Shown a statement by a witness who said they remembered the relationship, he called them a liar.

He claimed a second woman, who said Coles stormed out of her house when she rebuffed what she felt were his sexual advances, was also lying.

A defiant Jessica told the inquiry the Met had not only apologised but paid her a settlement.

“They don’t dispute that it happened,” she testified. “The only person that disputes that it happened is [Andrew]. And he is a liar.”

Coles said he had been ordered to slowly ingratiate himself with animal rights activists so he could eventually infiltrate militant groups.

Jessica testified that she had joined the Hackney and Islington Animal Rights movements and begun attending “hunt sabs”, where activists sabotaged fox hunts.

On those trips she encountered Coles, who had infiltrated the Brixton Hunt Saboteurs.

She claimed Coles continually showed up uninvited at her east London home. The location is subject to a reporting restriction, to preserve Jessica’s anonymity.

Coles testified he’d been trying to get close to Jessica as he’d heard she was a member of the militant Animal Liberation Front (ALF) – which she denies.

​Jessica testified that during one visit he “lunged at” and kissed her, but she was too young, awkward and sexually inexperienced to reject him, so they ended up in a “passionless” relationship.

She said she later learned he was almost ten years older than he’d told her, describing him to the inquiry as “a creepy letch” and his actions as “inappropriate”.

Coles denied lying about his age when questioned by David Barr KC, lead counsel to the inquiry.

Andrew Coles said Jessica was lying and he believed she had fabricated contemporaneous letters about their relationship (Image: Undercover Policing Inquiry YouTube Page) “Did there come an occasion when you were watching television with Jessica and you moved forward and kissed her?” asked Mr Barr.

“No,” Coles replied.

“Are you certain about that?”

“I mean, it’s difficult to know whether – you know, sometimes you greet each other with a hug. That sort of thing was not unusual. It’s difficult to remember. It’s just what’s normal social interaction with people.”

“Was that kiss the beginning of what became a sexual relationship?” asked Mr Barr.

“That’s what she says,” Coles replied.

He told the inquiry he slept at Jessica’s address three times: once on a sofa, once on a spare bed with no mattress and once with her in her single bed.

“Whilst you were sleeping in Jessica’s single bed, was there any physical contact between you?” asked Mr Barr.

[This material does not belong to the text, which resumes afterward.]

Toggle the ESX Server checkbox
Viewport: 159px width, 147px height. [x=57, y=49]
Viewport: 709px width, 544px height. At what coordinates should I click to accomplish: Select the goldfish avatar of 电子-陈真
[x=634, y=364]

“Well, we would be touching in the bed, yes. It’s a very small single bed.”

“Was there any contact of a sexual nature?”

“No.”

“Are you sure about that?”

“I’m absolutely sure.”

“Why didn’t you sleep somewhere else to avoid concerns and not sleep in the single bed of a 19-year-old?”

“I was staying with a fellow activist and it wasn’t unusual to share a bed with someone,” said Coles, adding that he’d done it at his own undercover address with other activists.

“There was no issue with me being that close to an activist,” he insisted. “It had happened before. It would happen later. It was perfectly normal.”

“Is the truth that you started a sexual relationship with Jessica?” asked Mr Barr.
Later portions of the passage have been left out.